Aliás, a regra viva do agir cristão, a imitação e o seguimento de Jesus (10), aponta para o primado da caridade, entendida em seu sentido forte como mandato de colaboração no projecto de Deus, serviço que visa o bem do outro, a sua construção, assim como a do mundo, nunca a sua destruição, mas a libertação de toda a desfiguração do pecado, com o retomar do projecto inicial da criação, a realização, no amor, de toda aquela bondade que o Deus criador viu com gosto no que tinha acabado de fazer (11). Contrapondo-se a esta apreciação inicial, como não invocar o “Faço novas todas as coisas” com que, segundo o Apocalipse (12), se porá fim à atribulada caminhada histórica da humanidade. Embora de uma amplidão tão grande que pode parecer nada operacional, em termos éticos, esta perspectiva de uma recuperação e transformação, no amor à maneira de Cristo, na ágape, não deixa de ser significativa. Não se trata de negar ou tentar destruir, mas de transformar Eros, também ele criatura de Deus, também ele passível de redenção, abri-lo a outras dimensões, sem o desnaturar, enquadrá-lo numa vida com sentido, um sentido cuja última palavra é a do hino à caridade. “Se não tiver amor... nada sou, nada me adianta”.

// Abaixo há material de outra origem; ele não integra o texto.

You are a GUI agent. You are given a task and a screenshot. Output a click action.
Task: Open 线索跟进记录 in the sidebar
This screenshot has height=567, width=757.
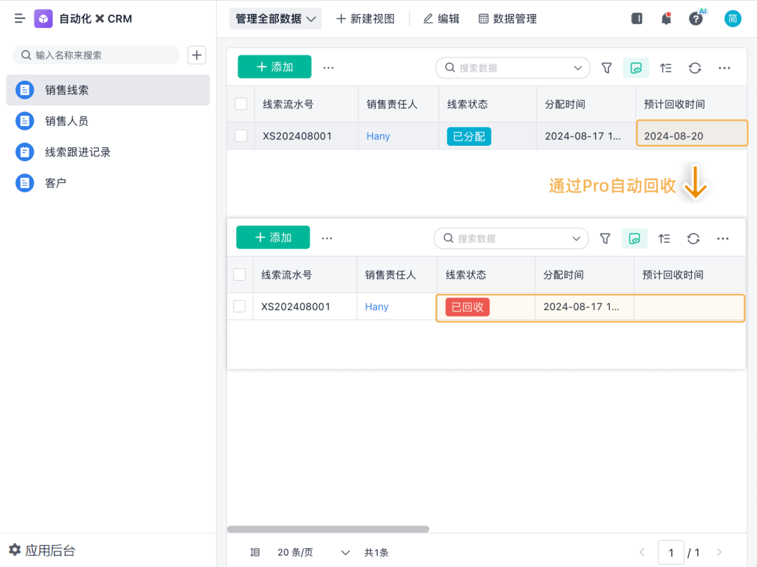pos(78,152)
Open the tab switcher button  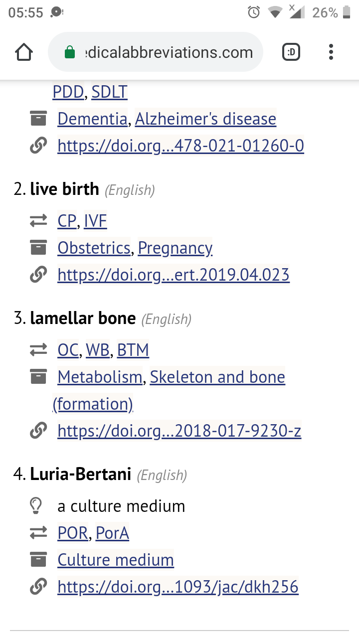point(291,52)
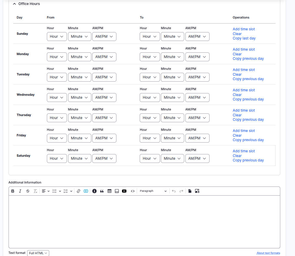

Tudo isto é, sem dúvida, muito genérico. Mas, de facto, face às nossas modernas interrogações éticas, neste como noutros pontos, encontram-se apenas algumas referências fundamentais a ter em conta, as que decorrem muito directamente da novidade de vida em Cristo, sem que as suas implicações práticas ou disciplinares estejam minimamente delineadas. É o tempo dos começos, da abertura, mas é também um tempo em que impera um grande apreço e respeito pela liberdade cristã. Recorde-se a maneira exemplar como Paulo reage ao que lhe escrevem de Corinto, a respeito da reivindicação de uma liberdade sem critérios, relativamente à fornicação (13). Reconhece-se que há abusos e deturpações, com especial incidência neste campo (14). Mas isso não é motivo para pôr em questão ou negar a liberdade cristã. Além disso, não se faz apelo ao que a sexualidade é, à sua natureza, mas à situação de “comprados por alto preço” e a caminho do Reino, como fundamento, indiscutível entre cristãos, para a conclusão de que há actuações que ajudam e outras que são prejudiciais, até para a própria liberdade. É um contributo seguramente muito limitado, mas, por isso mesmo, faz-nos sentir que o essencial de uma moral cristã é mesmo o assumir de um ideal a alcançar, embora já presente como dom e dinamismo – e não apenas o conhecimento, aliás sempre aleatório, da natureza de que somos feitos - a partir do qual se pode elaborar a ética necessária.

 

(1) Cfr. Mt 23: 23-24; UR 11 § 3.

(2) Cfr. Mt 5:27.

(3) Além da inclusão de fornicação e impureza nas listas de vícios (as obras da carne, Gal 5:19), assim como da continência nas das virtudes (ib. 23), e da afirmação de que o desregramento sexual é fruto da descrença no Deus criador (Rm 1: 20-27), são de mencionar as respostas aos “casos” submetidos pelos cristãos: a situação incestuosa (5), a fornicação (I Co 6: 12ss) e a defesa das relações conjugais (7: 1-5).

(4) Gen 1: 1- 2: 4 a .

(5) Sl 113: 4-8; cf. também Is 44: 9ss.

(6) Act. 14: 15 ; 17:24 .

(7) Escusado seria dizer (mas nunca se sabe) que o não atribuir valor absoluto à liberdade de opção não significa não lhe reconhecer o seu valor. Não sendo a única referência, esta liberdade é um dado necessário, incontornável.

(8) Cfr. Mt 5:28; Mc 7:18ss.

(9) Entre muitos outros exemplos possíveis, recomenda-se Eric Fuchs, Le Désir et la Tendresse , Labor et Fides, Genève, 1982, pp.

(10) Mt 11:29; Ef 5:1; Fil 2:5; 1Pe 2:21, etc.

(11) Gen 1:31.

(12) Apoc 21:5.

(13) 1Co 6:12 -20.

(14) Cfr. Gal 5:13 ; 1Pe 2:16 ; Judas 4.